I would make the following changes:
  • Designate Vogelbach for assignment and call up Horwitz
  • Give Horwitz meaningful plate appearances against right-handed pitchers. He would take plate appearances away from Turner and, to a lesser extent, Guerrero Jr.
  • Keep Schneider in the lineup as a left fielder or second baseman. That would reduce Kiermaier’s playing time. However, there may be an occasion when the outfield is Schneider (LF), Kiermaier (CF) and Varsho (RF). Varsho played right field for Arizona in 2021 and 2022 and posted a 16 DRS score in 620 innings (a 31 DRS/1200!). Concerning OAA, Varsho produced 11 OAA in 209 attempts (21 OAA/400!). Varsho excels in all three outfield positions.
  • Move Springer and Bichette down in the batting order.

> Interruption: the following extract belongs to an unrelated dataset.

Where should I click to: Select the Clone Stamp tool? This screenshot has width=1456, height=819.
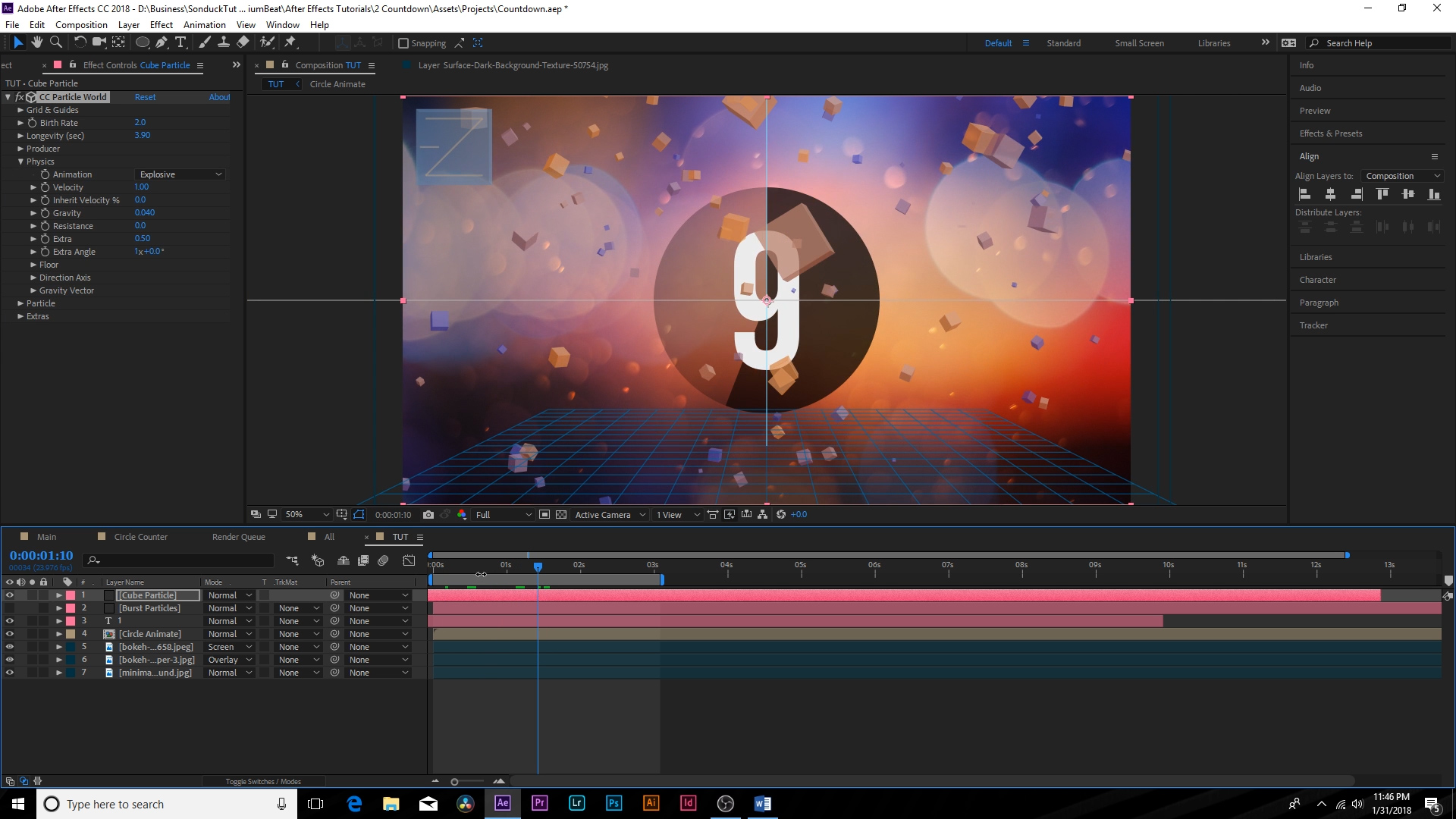(224, 42)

  • In Tables 5 and 6, I show proposed batting orders against righties and lefties. The suggested batting orders are flexible. Players such as Kiermaier and Clement will continue to get plate appearances.


The Last Word

“It’s tough to make predictions, especially about the future.”
Yogi Berra
Toronto Blue Jays hitters have been underwhelming thus far in the 2024 season. The primary reason for the lacklustre batting lies at the feet of Springer, Bichette, Guerrero Jr. and Kirk. Guerrero (132 wRC+) and Kirk (151 wRC+) have performed well over the past 30 days. However, Springer (53 wRC+) and Bichette (47 wRC+) have not.
Despite the disappointing overall results, there is reason for optimism in the future. First, Guerrero and Kirk’s recent performances. Second, the hitters other than Springer & Co. have performed well (109 wRC+). Third, the ZiPS DC rest-of-season model projects Toronto will produce a 115 wRC+. Although models are not infallible, ZiPS DC has a track record that should bolster the expectations of Blue Jay fans and Management.
However, management should make roster and batting order changes. Horwitz is a better left-handed option than Vogelbach. Also, there may be opportunities in the trade market to add a bat. Additionally, John Schneider should move Springer and Bichette down in the batting order until they demonstrate they will contribute more with the bat than they have to date. These changes and the ZiPS DC rest-of-season projections would be reasons for optimism.